Directions for this task: All lines with the word "computer" must be pulled from the entries below.
↓↓↓
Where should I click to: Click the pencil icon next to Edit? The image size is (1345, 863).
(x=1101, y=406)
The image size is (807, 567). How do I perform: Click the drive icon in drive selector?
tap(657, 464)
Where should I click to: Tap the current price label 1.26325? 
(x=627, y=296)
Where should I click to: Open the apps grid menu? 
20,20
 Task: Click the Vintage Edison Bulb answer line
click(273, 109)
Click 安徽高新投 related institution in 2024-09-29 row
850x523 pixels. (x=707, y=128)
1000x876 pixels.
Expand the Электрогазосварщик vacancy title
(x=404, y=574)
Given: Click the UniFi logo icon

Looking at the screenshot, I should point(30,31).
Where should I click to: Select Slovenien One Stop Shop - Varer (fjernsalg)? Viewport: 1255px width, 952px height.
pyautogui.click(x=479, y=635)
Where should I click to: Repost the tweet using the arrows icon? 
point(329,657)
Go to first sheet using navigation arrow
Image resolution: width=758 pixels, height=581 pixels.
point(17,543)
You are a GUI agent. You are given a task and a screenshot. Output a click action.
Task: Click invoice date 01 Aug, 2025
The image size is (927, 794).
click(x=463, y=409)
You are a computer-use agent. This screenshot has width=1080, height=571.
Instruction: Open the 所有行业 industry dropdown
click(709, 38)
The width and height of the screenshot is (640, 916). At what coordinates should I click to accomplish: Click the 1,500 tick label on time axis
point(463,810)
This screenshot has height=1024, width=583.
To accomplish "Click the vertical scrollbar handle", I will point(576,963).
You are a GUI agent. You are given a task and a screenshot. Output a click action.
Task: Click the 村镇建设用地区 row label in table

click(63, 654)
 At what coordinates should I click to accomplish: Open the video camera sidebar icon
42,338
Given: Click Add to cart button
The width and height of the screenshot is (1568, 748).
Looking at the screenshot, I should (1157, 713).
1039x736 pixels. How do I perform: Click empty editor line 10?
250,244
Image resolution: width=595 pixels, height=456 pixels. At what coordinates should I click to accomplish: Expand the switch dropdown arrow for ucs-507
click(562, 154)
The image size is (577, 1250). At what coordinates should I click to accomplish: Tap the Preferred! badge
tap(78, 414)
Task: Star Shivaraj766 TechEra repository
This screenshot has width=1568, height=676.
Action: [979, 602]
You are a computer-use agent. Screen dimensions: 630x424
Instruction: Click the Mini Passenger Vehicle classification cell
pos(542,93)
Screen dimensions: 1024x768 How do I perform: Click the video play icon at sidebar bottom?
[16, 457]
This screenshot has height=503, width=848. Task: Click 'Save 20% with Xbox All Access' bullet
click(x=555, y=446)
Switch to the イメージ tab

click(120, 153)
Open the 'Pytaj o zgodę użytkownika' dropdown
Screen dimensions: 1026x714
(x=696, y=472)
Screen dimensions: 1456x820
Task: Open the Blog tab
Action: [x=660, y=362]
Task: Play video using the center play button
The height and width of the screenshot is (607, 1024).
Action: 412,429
↑↑↑
Result:
You are a computer-use agent. This screenshot has width=1080, height=571.
You are a computer-use agent. Screen dimensions: 630x424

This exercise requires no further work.